_Data excerpts_

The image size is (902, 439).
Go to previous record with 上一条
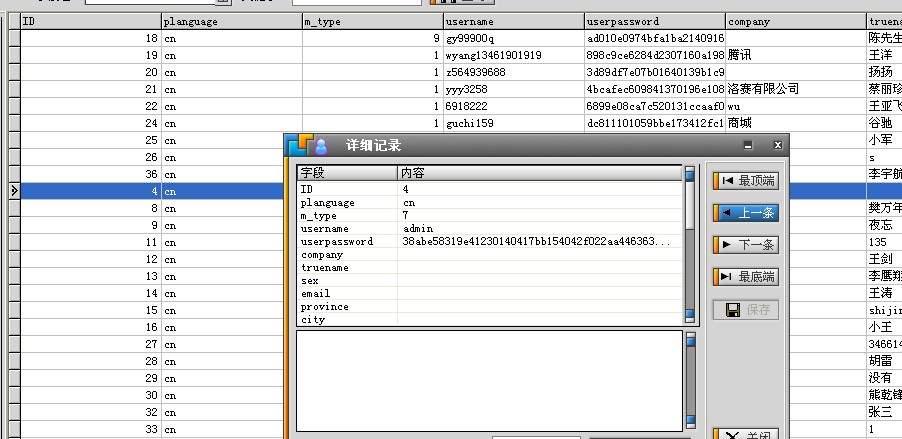click(x=744, y=213)
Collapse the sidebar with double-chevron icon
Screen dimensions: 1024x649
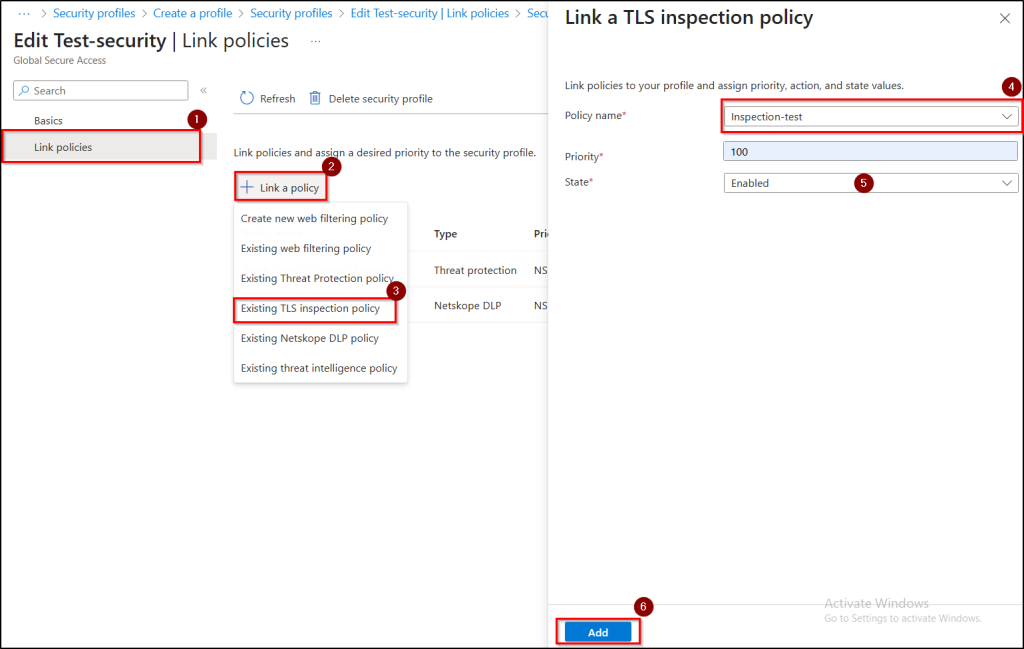[204, 91]
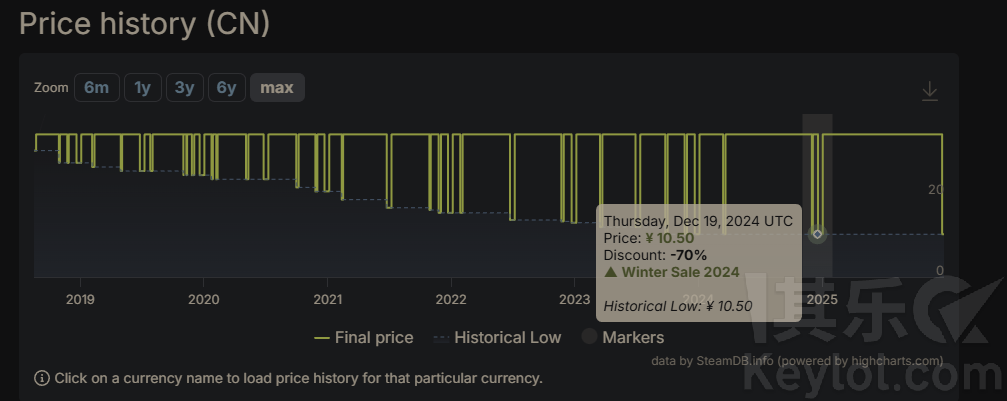Switch chart zoom to 3y
The height and width of the screenshot is (401, 1007).
[x=184, y=88]
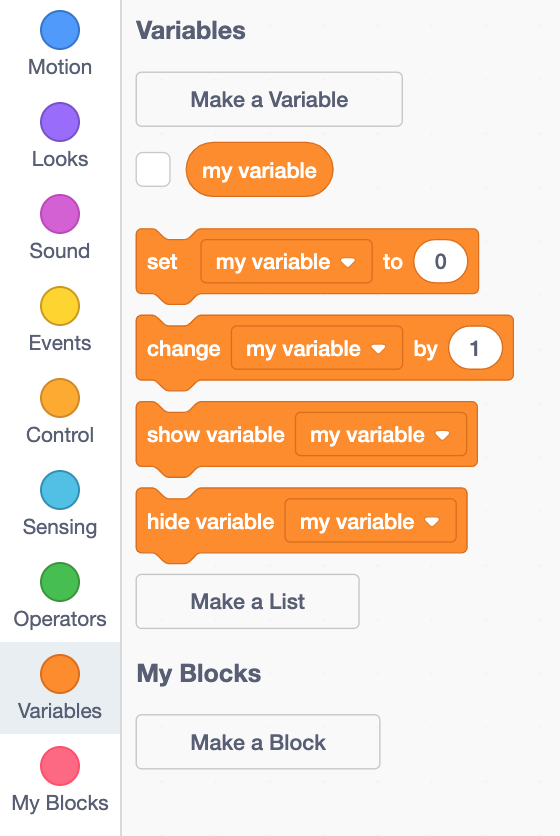This screenshot has height=836, width=560.
Task: Open the purple Looks category
Action: point(60,122)
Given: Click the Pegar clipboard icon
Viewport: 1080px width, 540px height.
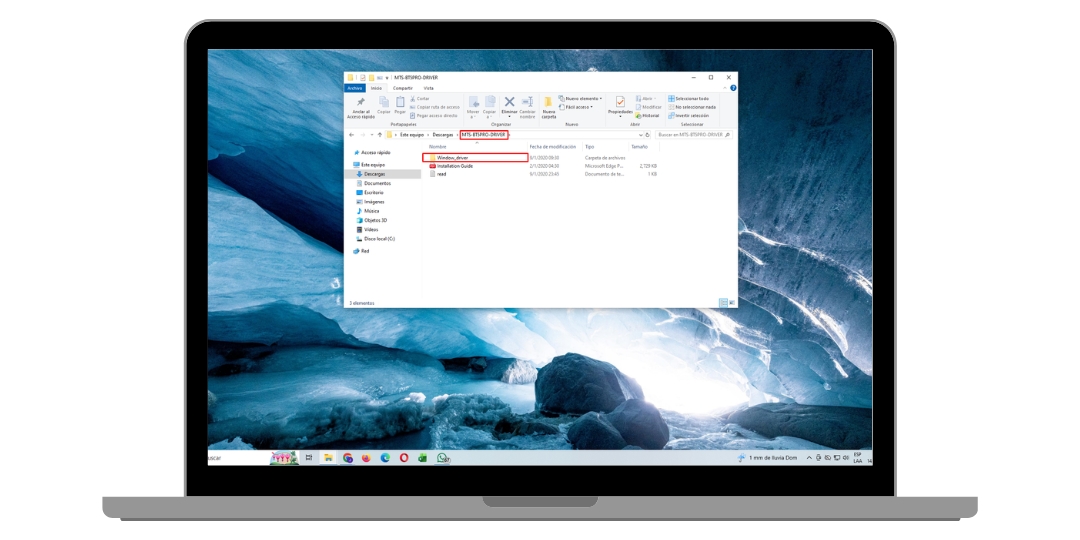Looking at the screenshot, I should 400,102.
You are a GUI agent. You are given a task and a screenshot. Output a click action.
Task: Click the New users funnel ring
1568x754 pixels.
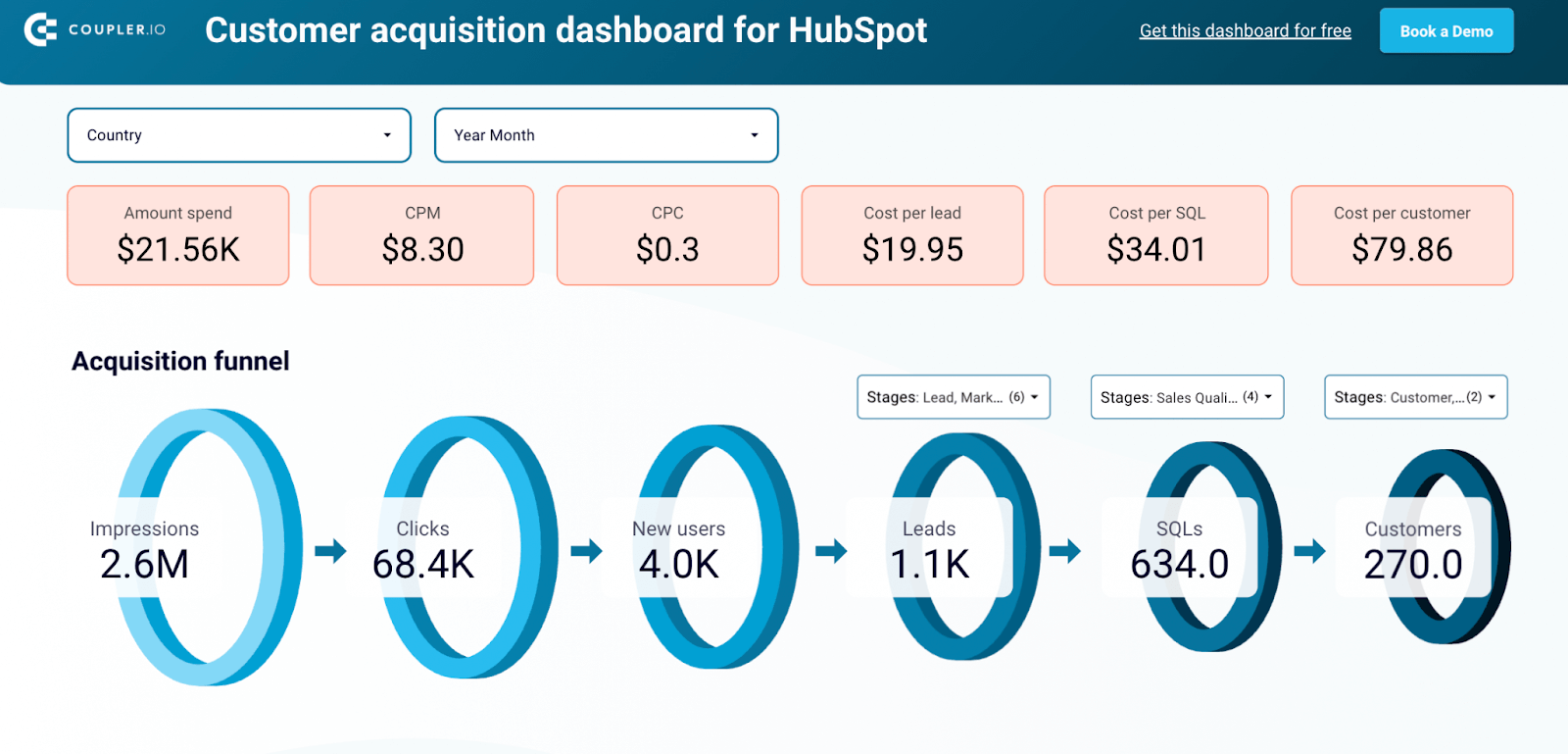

_What is expected_
Only lines containing the word "icon" should be copied from the material above.

_Output_
Collapse the sidebar with double-chevron icon
Given: Click the Pegar clipboard icon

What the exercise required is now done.